▸ **EXERCISE DETAILS**:
Within this material, state how many lines include the string "button". Reply with the number only.

▸ **DATA SECTION**:

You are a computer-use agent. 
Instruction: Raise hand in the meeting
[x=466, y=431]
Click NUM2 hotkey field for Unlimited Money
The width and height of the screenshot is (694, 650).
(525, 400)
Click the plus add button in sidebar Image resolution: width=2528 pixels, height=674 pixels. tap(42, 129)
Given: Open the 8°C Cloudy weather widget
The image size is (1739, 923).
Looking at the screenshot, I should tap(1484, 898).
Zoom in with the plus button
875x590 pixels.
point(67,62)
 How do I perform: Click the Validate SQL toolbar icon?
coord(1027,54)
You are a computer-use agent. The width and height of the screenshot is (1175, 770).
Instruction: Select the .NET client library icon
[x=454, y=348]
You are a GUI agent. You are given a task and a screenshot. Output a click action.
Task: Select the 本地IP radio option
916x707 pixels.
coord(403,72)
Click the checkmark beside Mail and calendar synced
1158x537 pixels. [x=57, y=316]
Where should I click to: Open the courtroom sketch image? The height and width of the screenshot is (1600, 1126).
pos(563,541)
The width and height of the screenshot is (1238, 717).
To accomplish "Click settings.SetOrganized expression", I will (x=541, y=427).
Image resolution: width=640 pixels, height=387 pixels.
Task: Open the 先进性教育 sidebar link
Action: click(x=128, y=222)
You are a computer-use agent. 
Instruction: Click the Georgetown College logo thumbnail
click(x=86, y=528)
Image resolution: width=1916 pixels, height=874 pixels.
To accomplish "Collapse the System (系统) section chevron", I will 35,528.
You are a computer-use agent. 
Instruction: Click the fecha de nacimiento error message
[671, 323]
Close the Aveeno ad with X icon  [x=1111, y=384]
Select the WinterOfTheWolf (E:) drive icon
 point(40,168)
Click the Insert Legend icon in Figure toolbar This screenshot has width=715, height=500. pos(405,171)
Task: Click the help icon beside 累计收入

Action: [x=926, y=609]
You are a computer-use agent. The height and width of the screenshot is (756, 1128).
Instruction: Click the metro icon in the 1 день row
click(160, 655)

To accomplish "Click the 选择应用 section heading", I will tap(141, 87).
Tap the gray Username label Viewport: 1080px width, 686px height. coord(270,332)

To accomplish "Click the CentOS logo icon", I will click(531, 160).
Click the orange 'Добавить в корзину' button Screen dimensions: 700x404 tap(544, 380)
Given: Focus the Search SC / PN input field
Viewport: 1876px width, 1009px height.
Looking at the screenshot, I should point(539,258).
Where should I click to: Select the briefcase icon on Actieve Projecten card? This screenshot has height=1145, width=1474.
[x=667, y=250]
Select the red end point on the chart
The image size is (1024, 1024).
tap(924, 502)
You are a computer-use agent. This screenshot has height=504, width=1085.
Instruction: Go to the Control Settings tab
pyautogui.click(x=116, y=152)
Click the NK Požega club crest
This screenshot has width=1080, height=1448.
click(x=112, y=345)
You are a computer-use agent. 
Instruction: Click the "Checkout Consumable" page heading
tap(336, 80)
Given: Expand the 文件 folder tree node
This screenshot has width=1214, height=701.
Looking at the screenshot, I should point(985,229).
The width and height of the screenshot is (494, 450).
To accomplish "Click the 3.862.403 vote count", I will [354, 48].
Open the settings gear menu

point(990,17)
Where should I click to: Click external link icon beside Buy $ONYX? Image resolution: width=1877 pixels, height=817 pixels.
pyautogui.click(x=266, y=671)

▸ **RESULT**:
3